This notebook contains the code used to load a model and make predictions with that model. This model uses librosa instead of wave

In [1]:
# Import Statements
from __future__ import absolute_import, division, print_function, unicode_literals
import os
import numpy as np
import tensorflow as tf
import matplotlib.pyplot as plt
from tqdm import tqdm
import librosa
import librosa.display
from librosa.feature import mfcc
from librosa.feature import melspectrogram
import wave
import time

In [5]:
# Local Variables
# If you sync your google drive with your hard drive, you should be able to make everything work
# by just changing the drive directory.
drive_directory = "E:\\Google Drive\\Big Data Project - Group 20"
# drive_directory = "C:\\Users\\Owner\\Google Drive\\Big Data Project - Group 20"
notebook_directory = drive_directory + "\\Code\\Sukris\\features-10_accuracy-81"
audio_directory = drive_directory + "\\test_audio"
model_directory = notebook_directory + "\\model"
sample_rate = 22050

# Tuning Variables
genres = ['blues','classical','country','disco','hiphop','jazz','metal','pop','reggae','rock']
train_split = 0.8 # Percentage of data that will be used to train
segment_width = 0.2 # Length of each audio segment in seconds
num_frequencies = 128 # Number of frequency bins
max_frequency = 4000 # Frequencies above this value will not be included
num_epochs = 10 # Number of epochs to train with
training_data_used = 1.0 # Percentage of the training data that is used
test_data_used = 1.0 # Percentage of the test data that is used

In [6]:
# This function predicts the genre and its confidence based on the input numpy data and model
def predict_genre(frames,model):
    
    # Segment Data
    print("Segmenting data...")
    sample_size = int(sample_rate * segment_width)
    segments = []
    c = 0
    while True:
        start = c * sample_size
        end = start + sample_size
        if end >= len(frames) * training_data_used:
            break
        segments.append(frames[start:end])
        c += 1
    segments = np.array(segments)
        
    # Get mfcc of segments
    print("Taking MFCC of segments...")
    mfcc_arr = []
    for s in segments:
        mfcc_arr.append(mfcc(y=s, sr=sample_rate, n_mfcc=num_frequencies, fmax=max_frequency))
    mfcc_arr = np.array(mfcc_arr)
    
    # Predict each segment
    print("Making segment predictions...")
    counts = np.zeros(len(genres))
    predictions = np.argmax(model.predict(mfcc_arr), axis=1)
    for p in predictions:
        counts[p] += 1
    predictions = np.array(predictions)
    counts = np.array(counts)
    
    # Predict the overall genre
    genre_prediction = np.argmax(counts)
    confidence = counts/len(predictions)
    
    return genre_prediction, confidence

In [19]:
# Load the model and wav file
# file_path = "E:\\Google Drive\\My Jazz Stuff\\One Man Band\\Solar\\Solar Complete.wav"
# file_path = audio_directory + "\\hiphop\\hiphop.00016.wav"
file_path = audio_directory + "\\dream_theater_panic_attack.wav"
model = tf.keras.models.load_model(model_directory)
print("Loading audio file...")
frames,_ = librosa.load(file_path, sr=sample_rate)

# Make a prediction
prediction,confidence = predict_genre(frames,model)

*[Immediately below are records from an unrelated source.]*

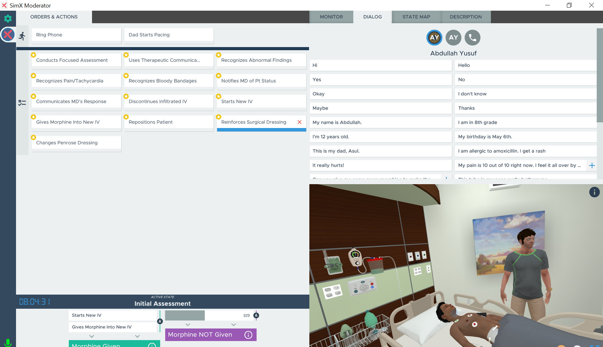Open the settings gear in the sidebar

(8, 19)
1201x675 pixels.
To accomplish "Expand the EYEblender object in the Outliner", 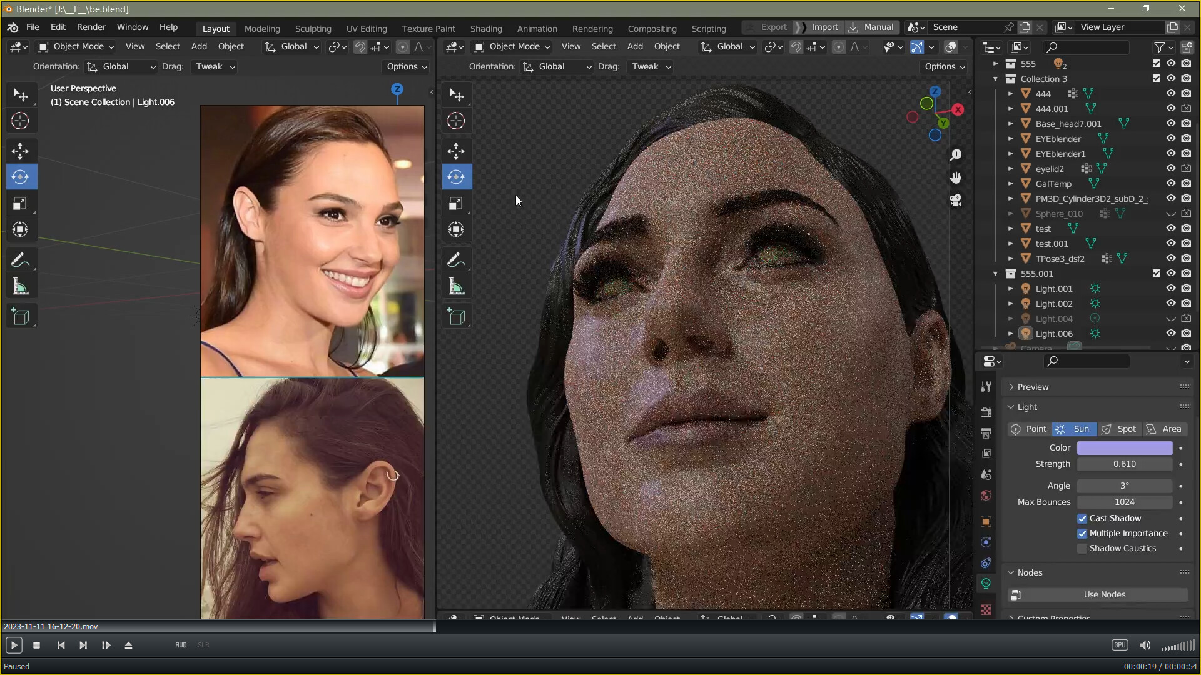I will point(1011,138).
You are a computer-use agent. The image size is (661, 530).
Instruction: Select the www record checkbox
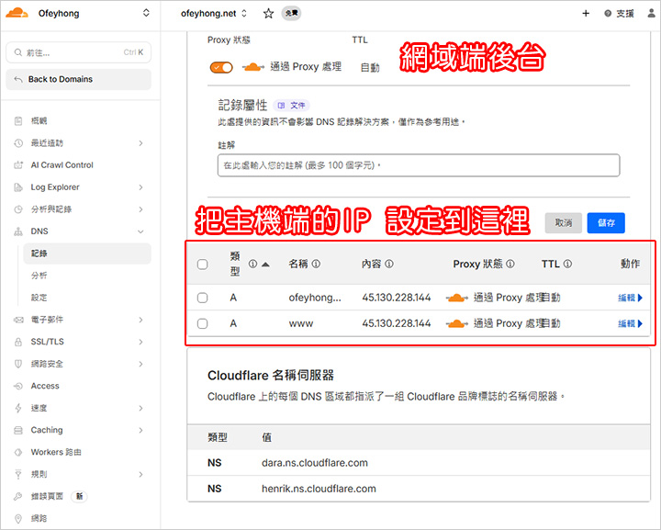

# Round confidence values for readability
confidence = np.round(confidence,2)

# Sort based on confidence
values_sorted = []
g = genres.copy()
c = confidence.copy().tolist()
for _ in range(len(genres)):
    i = np.argmax(c)
    values_sorted.append((c[i],g[i]))
    del c[i]
    del g[i]

# Display results
print("Predicted genre:", genres[prediction])
print("Confidence:     ", np.max(confidence))
print()
for pair in values_sorted:
    print(pair[0], "confidence for", pair[1])

Segmenting data...
Taking MFCC of segments...
Making segment predictions...
Predicted genre: metal
Confidence:      0.8

0.8 confidence for metal
0.06 confidence for pop
0.06 confidence for rock
0.05 confidence for blues
0.01 confidence for disco
0.01 confidence for hiphop
0.01 confidence for jazz
0.0 confidence for classical
0.0 confidence for country
0.0 confidence for reggae


In [17]:
model.summary()

Model: "sequential"
_________________________________________________________________
Layer (type)                 Output Shape              Param #   
flatten (Flatten)            (None, 1152)              0         
_________________________________________________________________
dense (Dense)                (None, 1152)              1328256   
_________________________________________________________________
dropout (Dropout)            (None, 1152)              0         
_________________________________________________________________
dense_1 (Dense)              (None, 576)               664128    
_________________________________________________________________
dropout_1 (Dropout)          (None, 576)               0         
_________________________________________________________________
dense_2 (Dense)              (None, 288)               166176    
_________________________________________________________________
dropout_2 (Dropout)          (None, 288)               0

In [26]:
print(model_directory)
print("C:\\Users\\Owner\\Google Drive\\Big Data Project - Group 20\\Code\\Sukris\\features-10_accuracy-81\\model")

C:\Google Drive\Big Data Project - Group 20\Code\Sukris\features-10_accuracy-81\model
C:\Users\Owner\Google Drive\Big Data Project - Group 20\Code\Sukris\features-10_accuracy-81\model


In [30]:
model.save('model.h5')